Angiotensin II type 2 receptor blockade partially negates antihypertrophic effects of type 1 receptor blockade on pressure-overload rat cardiac hypertrophy.

Abstract

We investigated the effects of angiotensin II type 2 (AT2) receptor blockade on the antihypertrophic effects of type 1 receptor (AT1) blockade in pressure-overload cardiac hypertrophy in adult rats. Cardiac hypertrophy was induced by banding the abdominal aorta above the renal arteries. The rats were treated with either an AT1 receptor antagonist TCV-116 (TCV, 10 mg/kg/day), an AT2 receptor antagonist PD123319 (PD, 20 mg/kg/day), or both for 4 weeks after the aortic banding. We measured systolic and diastolic blood pressure (BP), body weight (BW), left ventricular weight (LVW), and serum and cardiac angiotensin converting enzyme (ACE) activities. Aortic banding increased BP and LVW/BW, and TCV reversed both these increases. PD affected neither BP nor LVW/BW. TCV+PD reversed the increase in BP but not LVW/BW. Thus, PD was considered to counteract the antihypertrophic effect of TCV without affecting BP. All three treatments reduced cardiac ACE activity without affecting serum ACE activity.
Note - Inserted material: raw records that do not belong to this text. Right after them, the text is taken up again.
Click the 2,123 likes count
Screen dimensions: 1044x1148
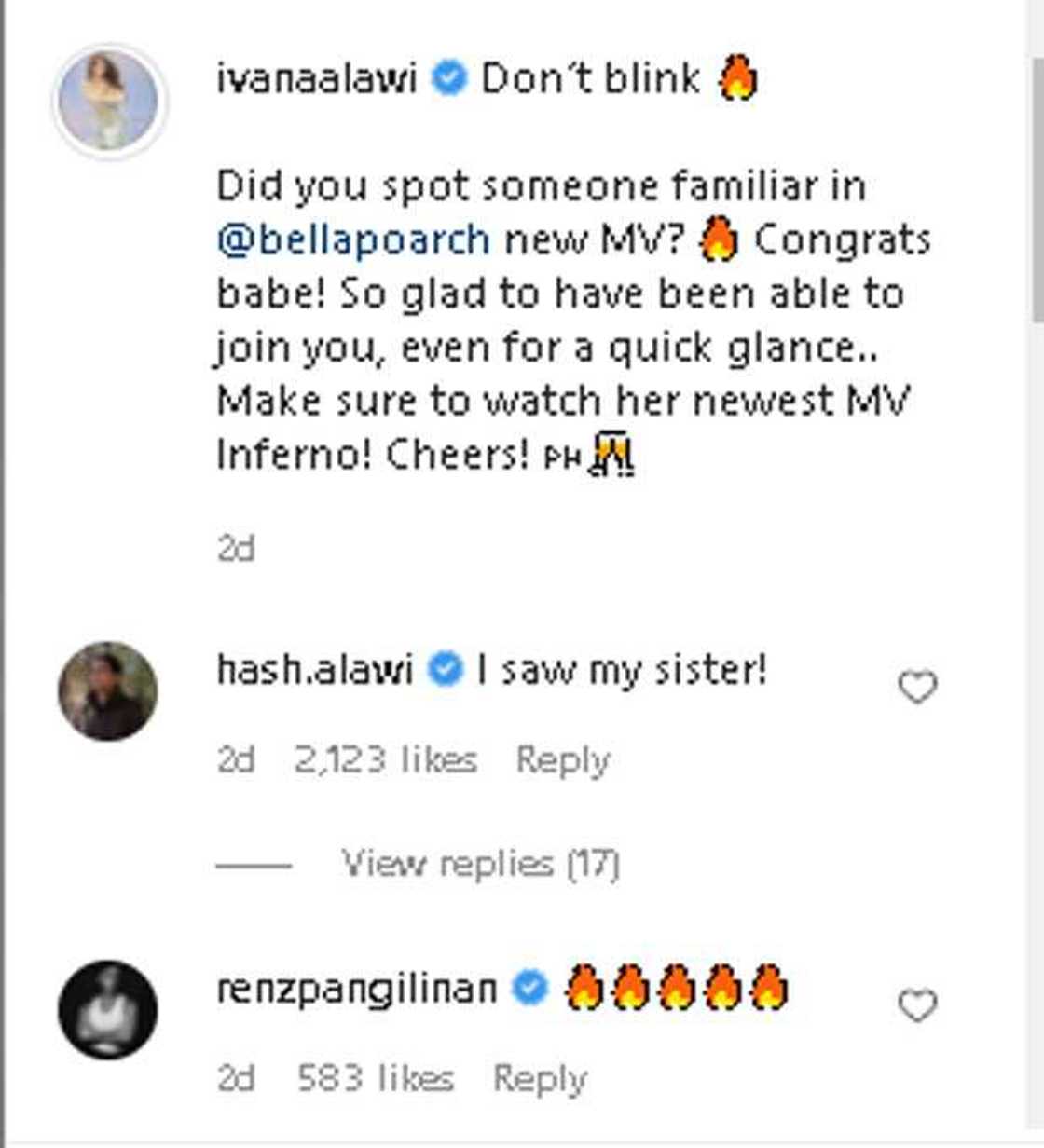[386, 759]
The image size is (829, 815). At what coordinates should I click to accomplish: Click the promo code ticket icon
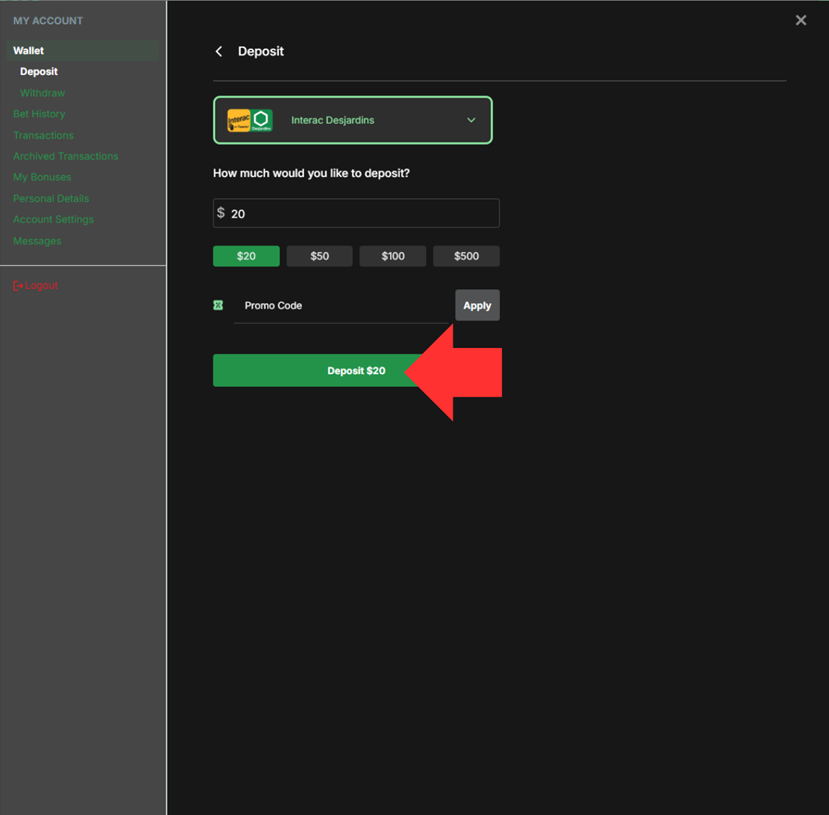pos(218,305)
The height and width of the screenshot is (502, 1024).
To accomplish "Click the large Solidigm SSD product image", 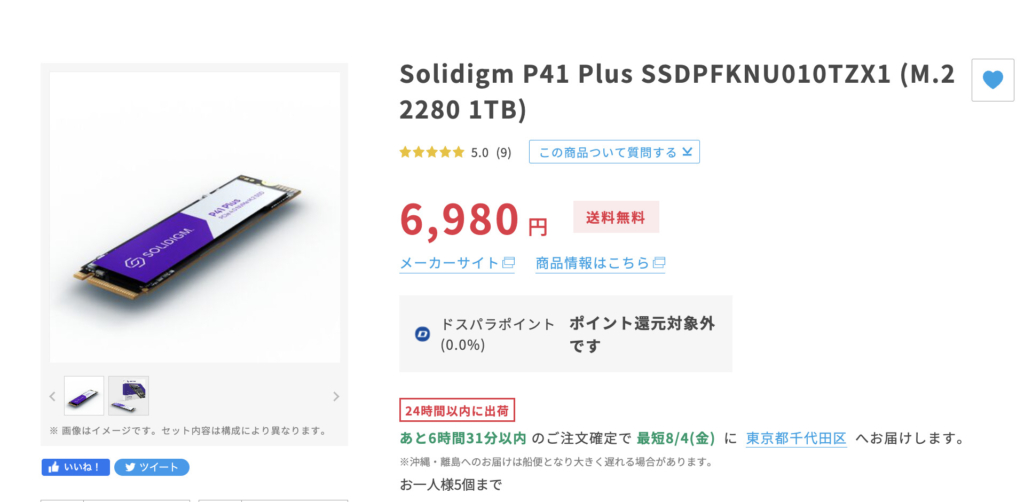I will click(194, 217).
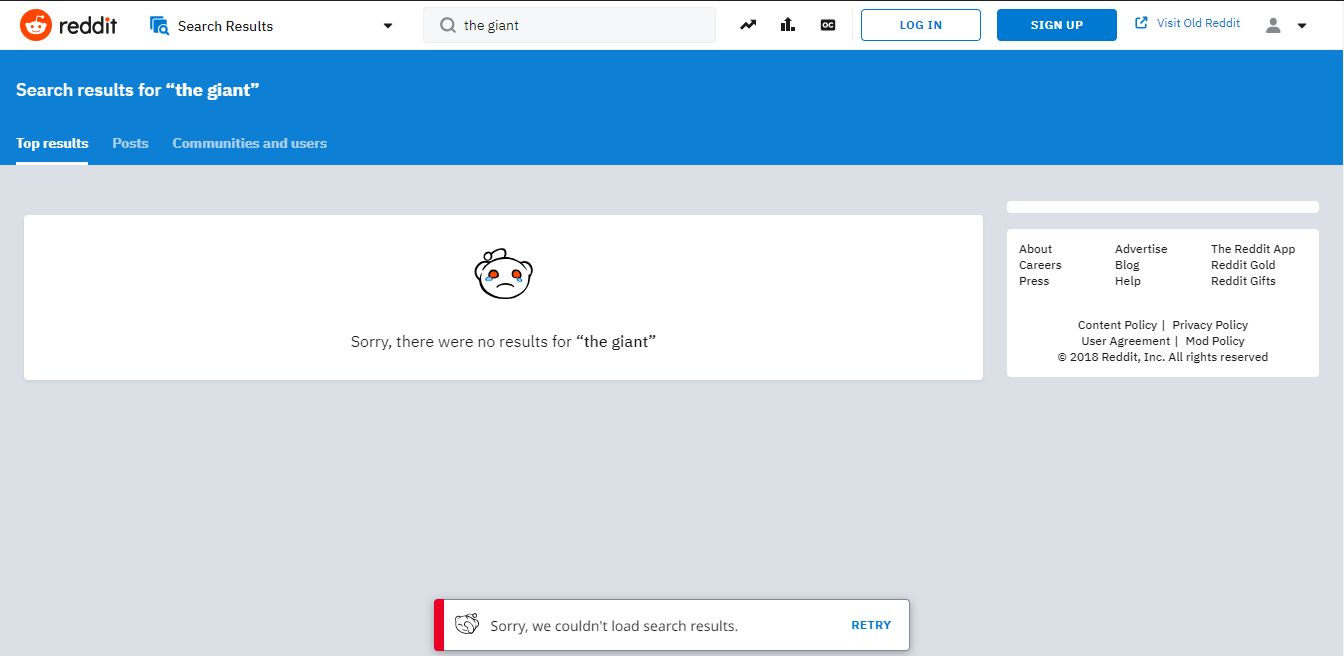Click the sad snoo mascot illustration
The width and height of the screenshot is (1344, 656).
[x=503, y=271]
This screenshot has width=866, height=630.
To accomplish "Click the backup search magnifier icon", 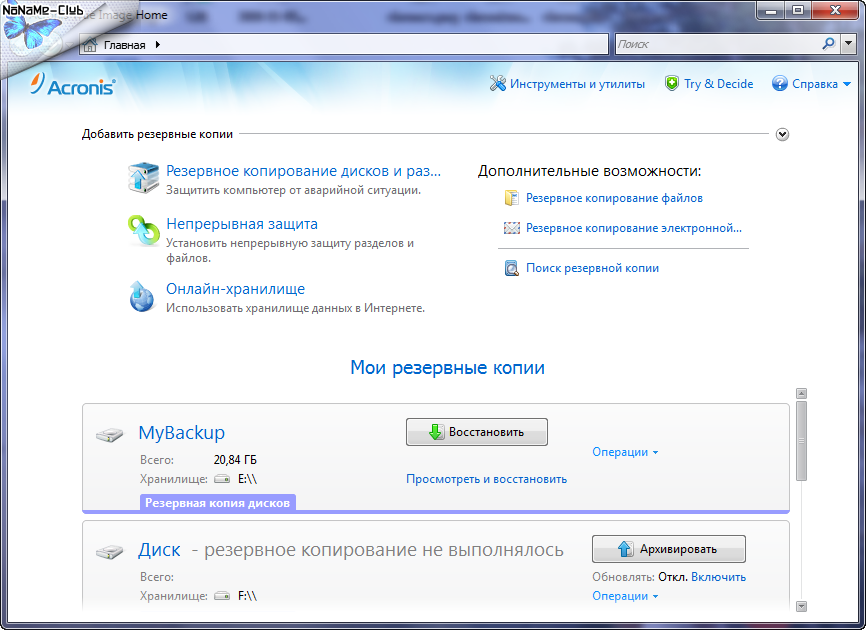I will 512,268.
Our data demonstrated that AT2 receptor blockade negates the antihypertrophic effects of AT1 receptor blockade in an adult rat model of pressure-overload cardiac hypertrophy. AT2 receptors may mediate the signaling pathways involved in growth inhibition, which could counteract mediation of the cellular growth signaling pathways by AT1 receptors.